PROBLEM TO WORK ON | Print nothing but the lines below starting at the line that holds "Instruction: Open timeline" and ending at the line that holds "Viewport: 1114px width, 522px height.", including both, each exactly as written.

*** Block opens ***

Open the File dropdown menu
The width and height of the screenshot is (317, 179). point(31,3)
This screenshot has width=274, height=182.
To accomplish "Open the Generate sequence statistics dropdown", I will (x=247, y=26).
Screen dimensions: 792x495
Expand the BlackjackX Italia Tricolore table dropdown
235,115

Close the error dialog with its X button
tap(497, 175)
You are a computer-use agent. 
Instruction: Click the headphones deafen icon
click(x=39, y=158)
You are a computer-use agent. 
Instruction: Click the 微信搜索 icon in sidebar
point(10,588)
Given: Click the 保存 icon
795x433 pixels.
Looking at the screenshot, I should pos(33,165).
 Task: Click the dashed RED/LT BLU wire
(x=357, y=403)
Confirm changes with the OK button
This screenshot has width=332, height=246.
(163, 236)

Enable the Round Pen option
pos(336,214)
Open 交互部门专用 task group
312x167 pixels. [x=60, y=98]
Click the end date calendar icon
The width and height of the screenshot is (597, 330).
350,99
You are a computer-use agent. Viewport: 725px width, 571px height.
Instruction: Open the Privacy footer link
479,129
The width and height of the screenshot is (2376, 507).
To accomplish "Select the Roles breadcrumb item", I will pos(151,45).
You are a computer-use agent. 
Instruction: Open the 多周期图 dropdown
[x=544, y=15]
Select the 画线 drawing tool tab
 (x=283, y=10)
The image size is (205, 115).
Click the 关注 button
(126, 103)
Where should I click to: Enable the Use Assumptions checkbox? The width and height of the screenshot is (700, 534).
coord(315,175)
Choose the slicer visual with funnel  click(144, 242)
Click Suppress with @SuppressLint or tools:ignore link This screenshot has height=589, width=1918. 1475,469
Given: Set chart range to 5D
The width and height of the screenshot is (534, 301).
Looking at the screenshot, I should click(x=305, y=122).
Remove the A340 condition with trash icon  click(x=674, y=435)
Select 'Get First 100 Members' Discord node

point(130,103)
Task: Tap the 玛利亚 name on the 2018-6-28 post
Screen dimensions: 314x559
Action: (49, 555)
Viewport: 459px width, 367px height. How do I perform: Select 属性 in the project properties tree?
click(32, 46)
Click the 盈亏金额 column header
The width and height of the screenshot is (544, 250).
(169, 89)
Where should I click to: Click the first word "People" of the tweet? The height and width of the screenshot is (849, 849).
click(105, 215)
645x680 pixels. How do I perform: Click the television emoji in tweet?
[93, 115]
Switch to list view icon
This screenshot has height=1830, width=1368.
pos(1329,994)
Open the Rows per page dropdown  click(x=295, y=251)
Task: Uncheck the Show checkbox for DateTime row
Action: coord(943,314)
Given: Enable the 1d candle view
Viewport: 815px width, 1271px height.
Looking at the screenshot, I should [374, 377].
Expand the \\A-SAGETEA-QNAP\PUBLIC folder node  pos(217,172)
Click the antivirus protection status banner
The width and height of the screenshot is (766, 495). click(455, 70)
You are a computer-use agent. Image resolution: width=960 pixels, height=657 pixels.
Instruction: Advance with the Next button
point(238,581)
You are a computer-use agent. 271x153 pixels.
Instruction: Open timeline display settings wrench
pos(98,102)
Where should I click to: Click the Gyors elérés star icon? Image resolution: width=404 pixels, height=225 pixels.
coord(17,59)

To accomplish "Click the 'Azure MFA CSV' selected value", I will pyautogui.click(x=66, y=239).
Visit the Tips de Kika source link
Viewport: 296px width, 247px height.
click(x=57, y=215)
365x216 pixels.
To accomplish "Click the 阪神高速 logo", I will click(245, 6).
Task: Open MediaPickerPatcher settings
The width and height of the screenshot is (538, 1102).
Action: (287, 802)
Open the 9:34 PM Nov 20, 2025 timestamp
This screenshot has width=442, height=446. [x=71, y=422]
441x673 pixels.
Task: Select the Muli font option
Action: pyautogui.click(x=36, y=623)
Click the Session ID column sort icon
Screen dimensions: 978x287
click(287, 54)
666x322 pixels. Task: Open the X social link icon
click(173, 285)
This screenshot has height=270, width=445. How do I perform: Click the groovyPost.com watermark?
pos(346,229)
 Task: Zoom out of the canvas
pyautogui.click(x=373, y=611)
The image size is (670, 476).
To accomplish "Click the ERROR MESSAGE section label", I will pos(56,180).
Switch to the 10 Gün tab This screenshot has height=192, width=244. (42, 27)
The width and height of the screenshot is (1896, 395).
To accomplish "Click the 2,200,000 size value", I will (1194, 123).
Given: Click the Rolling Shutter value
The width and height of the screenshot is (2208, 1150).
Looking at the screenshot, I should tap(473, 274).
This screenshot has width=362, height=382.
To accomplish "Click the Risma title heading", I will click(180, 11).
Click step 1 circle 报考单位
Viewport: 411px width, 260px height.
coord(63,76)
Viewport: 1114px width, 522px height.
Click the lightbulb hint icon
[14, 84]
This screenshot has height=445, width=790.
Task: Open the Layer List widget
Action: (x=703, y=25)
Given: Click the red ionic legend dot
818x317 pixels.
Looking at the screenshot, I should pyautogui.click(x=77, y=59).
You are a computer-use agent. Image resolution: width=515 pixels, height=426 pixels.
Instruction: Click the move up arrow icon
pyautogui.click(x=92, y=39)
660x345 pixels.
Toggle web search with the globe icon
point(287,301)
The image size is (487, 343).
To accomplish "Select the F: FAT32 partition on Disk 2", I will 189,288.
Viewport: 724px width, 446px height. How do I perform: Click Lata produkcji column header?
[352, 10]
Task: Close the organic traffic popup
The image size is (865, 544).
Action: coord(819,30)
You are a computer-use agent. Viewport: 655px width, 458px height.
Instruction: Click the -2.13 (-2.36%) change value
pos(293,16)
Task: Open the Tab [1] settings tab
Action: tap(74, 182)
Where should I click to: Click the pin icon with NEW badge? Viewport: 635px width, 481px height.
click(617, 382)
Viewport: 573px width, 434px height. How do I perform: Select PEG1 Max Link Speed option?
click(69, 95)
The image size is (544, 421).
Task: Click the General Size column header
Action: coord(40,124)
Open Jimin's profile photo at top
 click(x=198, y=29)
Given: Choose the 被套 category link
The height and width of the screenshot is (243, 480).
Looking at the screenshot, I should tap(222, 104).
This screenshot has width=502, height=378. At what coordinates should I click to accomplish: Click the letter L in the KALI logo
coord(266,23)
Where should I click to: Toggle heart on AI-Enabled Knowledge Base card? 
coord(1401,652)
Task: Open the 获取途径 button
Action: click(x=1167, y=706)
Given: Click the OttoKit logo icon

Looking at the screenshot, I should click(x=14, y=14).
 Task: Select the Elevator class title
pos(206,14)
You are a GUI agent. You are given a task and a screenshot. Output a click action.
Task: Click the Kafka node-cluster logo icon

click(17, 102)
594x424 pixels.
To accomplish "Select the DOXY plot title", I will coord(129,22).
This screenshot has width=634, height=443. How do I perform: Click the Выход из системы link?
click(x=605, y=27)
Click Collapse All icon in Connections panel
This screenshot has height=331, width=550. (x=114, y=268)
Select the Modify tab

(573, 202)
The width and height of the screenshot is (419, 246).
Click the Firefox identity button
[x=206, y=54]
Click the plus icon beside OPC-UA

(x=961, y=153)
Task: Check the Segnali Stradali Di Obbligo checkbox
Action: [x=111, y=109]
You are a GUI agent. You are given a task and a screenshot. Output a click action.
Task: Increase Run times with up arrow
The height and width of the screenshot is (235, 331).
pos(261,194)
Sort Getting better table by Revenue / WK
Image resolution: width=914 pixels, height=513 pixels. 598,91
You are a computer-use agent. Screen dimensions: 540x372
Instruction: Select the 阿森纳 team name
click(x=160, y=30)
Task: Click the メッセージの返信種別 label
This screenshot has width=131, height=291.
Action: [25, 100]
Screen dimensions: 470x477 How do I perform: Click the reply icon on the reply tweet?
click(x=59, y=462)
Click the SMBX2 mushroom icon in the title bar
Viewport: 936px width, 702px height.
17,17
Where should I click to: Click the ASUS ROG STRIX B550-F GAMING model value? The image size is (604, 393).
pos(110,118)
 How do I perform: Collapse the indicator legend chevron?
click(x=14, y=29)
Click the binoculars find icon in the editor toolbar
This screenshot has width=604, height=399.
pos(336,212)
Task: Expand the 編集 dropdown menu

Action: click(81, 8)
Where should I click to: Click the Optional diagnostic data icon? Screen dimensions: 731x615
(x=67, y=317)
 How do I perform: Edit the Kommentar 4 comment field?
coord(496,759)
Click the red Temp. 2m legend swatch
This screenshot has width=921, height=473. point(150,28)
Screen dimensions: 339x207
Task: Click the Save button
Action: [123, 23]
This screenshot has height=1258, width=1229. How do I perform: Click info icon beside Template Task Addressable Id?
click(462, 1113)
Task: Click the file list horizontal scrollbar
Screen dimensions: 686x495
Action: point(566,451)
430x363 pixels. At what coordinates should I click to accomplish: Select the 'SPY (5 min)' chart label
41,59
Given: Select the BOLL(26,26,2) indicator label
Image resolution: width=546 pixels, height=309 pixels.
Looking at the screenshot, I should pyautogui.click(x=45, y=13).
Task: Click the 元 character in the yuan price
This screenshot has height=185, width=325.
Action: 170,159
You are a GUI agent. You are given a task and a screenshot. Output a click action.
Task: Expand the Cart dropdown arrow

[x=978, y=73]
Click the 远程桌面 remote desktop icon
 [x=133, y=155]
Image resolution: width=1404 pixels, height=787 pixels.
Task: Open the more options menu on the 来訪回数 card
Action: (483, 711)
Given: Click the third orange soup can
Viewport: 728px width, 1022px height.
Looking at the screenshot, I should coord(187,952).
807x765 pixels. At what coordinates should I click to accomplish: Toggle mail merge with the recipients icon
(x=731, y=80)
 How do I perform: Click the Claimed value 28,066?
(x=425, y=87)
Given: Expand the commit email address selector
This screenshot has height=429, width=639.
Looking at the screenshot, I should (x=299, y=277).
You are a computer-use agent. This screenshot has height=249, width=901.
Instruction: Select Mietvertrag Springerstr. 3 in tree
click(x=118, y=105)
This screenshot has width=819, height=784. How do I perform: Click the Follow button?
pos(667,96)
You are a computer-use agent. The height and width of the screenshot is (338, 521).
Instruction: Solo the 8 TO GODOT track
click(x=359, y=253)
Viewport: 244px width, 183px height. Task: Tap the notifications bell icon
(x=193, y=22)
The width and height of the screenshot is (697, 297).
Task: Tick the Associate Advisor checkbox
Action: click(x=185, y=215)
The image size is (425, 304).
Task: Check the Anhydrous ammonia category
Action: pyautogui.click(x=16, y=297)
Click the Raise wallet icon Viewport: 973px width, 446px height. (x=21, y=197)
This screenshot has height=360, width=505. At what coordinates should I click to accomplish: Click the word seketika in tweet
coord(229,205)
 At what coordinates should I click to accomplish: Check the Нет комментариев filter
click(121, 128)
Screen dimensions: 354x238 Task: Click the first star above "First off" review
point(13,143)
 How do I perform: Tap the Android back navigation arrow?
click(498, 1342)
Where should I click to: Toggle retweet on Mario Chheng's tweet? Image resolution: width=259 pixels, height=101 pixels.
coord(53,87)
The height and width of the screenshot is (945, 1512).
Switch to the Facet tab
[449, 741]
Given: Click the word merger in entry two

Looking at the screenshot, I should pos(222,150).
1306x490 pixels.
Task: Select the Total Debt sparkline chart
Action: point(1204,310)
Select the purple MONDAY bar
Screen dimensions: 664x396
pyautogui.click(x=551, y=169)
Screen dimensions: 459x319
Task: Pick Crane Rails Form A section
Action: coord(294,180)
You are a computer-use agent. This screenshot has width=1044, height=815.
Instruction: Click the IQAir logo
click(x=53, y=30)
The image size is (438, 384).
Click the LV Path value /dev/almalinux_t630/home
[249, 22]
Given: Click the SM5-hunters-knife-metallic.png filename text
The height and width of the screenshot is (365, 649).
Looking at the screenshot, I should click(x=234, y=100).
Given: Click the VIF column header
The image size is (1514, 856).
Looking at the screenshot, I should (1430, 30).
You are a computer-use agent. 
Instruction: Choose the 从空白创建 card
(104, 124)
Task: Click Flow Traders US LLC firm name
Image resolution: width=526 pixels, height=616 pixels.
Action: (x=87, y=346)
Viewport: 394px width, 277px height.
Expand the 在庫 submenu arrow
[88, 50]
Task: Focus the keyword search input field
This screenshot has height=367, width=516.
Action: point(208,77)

*** Block closes ***

TASK OUTPUT |
Instruction: Open timeline display settings wrench
pos(98,102)
Where should I click to: Click the Gyors elérés star icon? Image resolution: width=404 pixels, height=225 pixels.
coord(17,59)

To accomplish "Click the 'Azure MFA CSV' selected value", I will pyautogui.click(x=66, y=239).
Visit the Tips de Kika source link
Viewport: 296px width, 247px height.
click(x=57, y=215)
365x216 pixels.
To accomplish "Click the 阪神高速 logo", I will click(245, 6).
Task: Open MediaPickerPatcher settings
The width and height of the screenshot is (538, 1102).
Action: (287, 802)
Open the 9:34 PM Nov 20, 2025 timestamp
This screenshot has width=442, height=446. [x=71, y=422]
441x673 pixels.
Task: Select the Muli font option
Action: pyautogui.click(x=36, y=623)
Click the Session ID column sort icon
Screen dimensions: 978x287
click(287, 54)
666x322 pixels. Task: Open the X social link icon
click(173, 285)
This screenshot has height=270, width=445. How do I perform: Click the groovyPost.com watermark?
pos(346,229)
 Task: Zoom out of the canvas
pyautogui.click(x=373, y=611)
The image size is (670, 476).
To accomplish "Click the ERROR MESSAGE section label", I will pos(56,180).
Switch to the 10 Gün tab This screenshot has height=192, width=244. (42, 27)
The width and height of the screenshot is (1896, 395).
To accomplish "Click the 2,200,000 size value", I will (1194, 123).
Given: Click the Rolling Shutter value
The width and height of the screenshot is (2208, 1150).
Looking at the screenshot, I should tap(473, 274).
This screenshot has width=362, height=382.
To accomplish "Click the Risma title heading", I will click(180, 11).
Click step 1 circle 报考单位
Viewport: 411px width, 260px height.
coord(63,76)
Viewport: 1114px width, 522px height.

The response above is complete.